My legs were so sore that I could not get out of bed in any case. I was away from the Country Music Marathon in Nashville for three weeks and I was really not sure if my body was up to the task. Of course, I had followed a training schedule, but on most days my muscles still felt like they were rebelling against another day of self-inflicted torture. Why did I decide to do this again?
After years of being considered chronically unathletic and uncoordinated, this would be my first full marathon.
When I grew up, I had tried every sport in the book. But I could never stay with one of them ̵
Contrary to my lack of skills on the field or on the field, my dad could always do anything he envisioned as an athlete. He ran his first full marathon in his 40s and has since completed duathlons and even ultras (including a relay race where teams travel together in a van and run all night – no joke). Like many serious runners, he always talks about how sport has changed his life – so much so that I finally decided to become a runner as well.
On this day, the carefully-planned Excel sheet was glued into my bathroom mirror set my fate: 20 miles
The big two-zero curve, the culmination of my training and supposedly that I could finish the race. If there had not been any scheduled runs with my dad every weekend, I doubt I had the willpower to drive in the tens of miles – especially after a long night in my last college semester.

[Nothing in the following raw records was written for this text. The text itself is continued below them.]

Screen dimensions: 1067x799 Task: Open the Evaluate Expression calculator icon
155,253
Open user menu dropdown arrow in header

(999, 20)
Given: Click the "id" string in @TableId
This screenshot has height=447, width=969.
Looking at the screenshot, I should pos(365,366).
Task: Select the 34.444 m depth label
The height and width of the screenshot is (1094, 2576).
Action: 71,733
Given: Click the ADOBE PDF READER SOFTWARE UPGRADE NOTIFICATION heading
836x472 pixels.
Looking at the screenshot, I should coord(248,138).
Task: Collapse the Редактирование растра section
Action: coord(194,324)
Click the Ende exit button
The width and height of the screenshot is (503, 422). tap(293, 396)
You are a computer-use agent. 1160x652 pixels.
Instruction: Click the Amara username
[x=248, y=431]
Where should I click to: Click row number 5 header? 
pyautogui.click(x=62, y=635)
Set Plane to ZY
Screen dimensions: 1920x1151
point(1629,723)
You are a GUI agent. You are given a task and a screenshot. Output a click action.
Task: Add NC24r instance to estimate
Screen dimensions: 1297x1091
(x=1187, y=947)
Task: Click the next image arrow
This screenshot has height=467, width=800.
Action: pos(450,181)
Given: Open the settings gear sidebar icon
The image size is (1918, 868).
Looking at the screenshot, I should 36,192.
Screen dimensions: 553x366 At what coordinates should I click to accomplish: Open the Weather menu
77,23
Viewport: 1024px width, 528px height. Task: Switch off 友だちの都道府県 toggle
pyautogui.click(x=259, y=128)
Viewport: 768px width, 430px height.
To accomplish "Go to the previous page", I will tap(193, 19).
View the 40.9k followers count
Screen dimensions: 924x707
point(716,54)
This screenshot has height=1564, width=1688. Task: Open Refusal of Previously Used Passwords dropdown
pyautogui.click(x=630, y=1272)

Like any other weekend He met me at my door with knee-high compression socks and sporty sunglasses that made him look like he was preparing for the Tour de France. Although he was not training for a marathon at the time, I could feel how excited he was that I was working on one of my own. "Marathons are all about thinking," he kept saying, and I believed him. Convincing I could only make the mileage half the battle.
When we went to a greenway near my apartment, I felt more beaten than usual. This exercise program, the same thing Dad had got through his first race, was killing me slowly. My legs hurt. My feet hurt. My hips hurt. But if I had him with me on this flight, I could not get off. Damn .
My dad and I did not always have a simple relationship.
We were close in my childhood, but as I grew older, we went through a strained distance that sometimes felt miles away. After my parents separated, there was a period when my father and I did not talk much.
As I struggled to reconcile my confusion with my love for him, I reacted with anger and bitter resignation. I was in pain like a knot in my chest, even though I knew he wanted to help me heal. I called for clear answers, and nobody could ever do that.
I needed something to restore the connection between my father and me, something that did not bring our suffering to the full.
In those days after When I was not sure what I could say to him, I came for the half marathon I was working on back then. When our conversation is silenced and each of us is unable to express our grief, I turn to what we both knew well.
"My feet are bothering me, do you have any advice?" "What happens if I skip a few shorter runs a week?" He was always patient and always helpful, giving me tips on two-ply socks or the best foam roll I could buy online.
I'm not sure if these conversations meant the same thing to him, but they gave me a purpose when we talked, a way to overcome the disruption that had been growing in my heart for so long. I could not find any answers about the split in our family, but I could talk to him (19459003), in a way that did not result in tears and heartbreak and pain. And that was progress for us then, and that was enough.
When I run, he plays both cheerleader and coach, the perfect balance between hard love and encouragement. He taught me never to cut short in the long run, even if I have to run it. He introduced me to the dangers of trail running and laughed as I stumbled on a rock in front of strangers (a passage passage, he says – every runner has to fall at least once on her face).
He blew me away with his ability to penetrate long distances, even with sore muscles or a cold that does not go away. During our morning practice sessions, we talked for hours about history and politics, while gently reminding me to stop the rebound in my stride.
Yes, as I crossed the finish line of this marathon, I learned about my own resilience. But perhaps the greatest has shown me what it looks like to love someone. It is painful, it is unpredictable and some days are easier than others. Maybe one morning you feel stronger than ever and find that you can barely move the next one. How many things worth doing are hurts.
As a runner, it is imperative to familiarize yourself with your pain.
You must acknowledge the pain and accept it if it claims it has no you. Otherwise, you miss seeing all the good things that can exist in their midst: strength, resilience, humor – even joy.
Being present with pain was crucial to defining myself as a runner, and it has transferred to every aspect of my life, including my relationships. Dad and I still have things in our past that feel raw, but in this area I know I can always count on him.
Like my education, our relationship is a constant job. But one thing is for sure: in the face of direct pain, you learn how to live in your company. No matter how detailed the training plan is, we can not always predict how life will affect us. Sometimes it hurts and there is no way around it. Living with pain and joy at once is the only way to keep moving.
Sarah Ellis is a student, runner, writer and very bad dancer. She probably drinks kombucha and pretends that chocolate is a healthy food (because it does).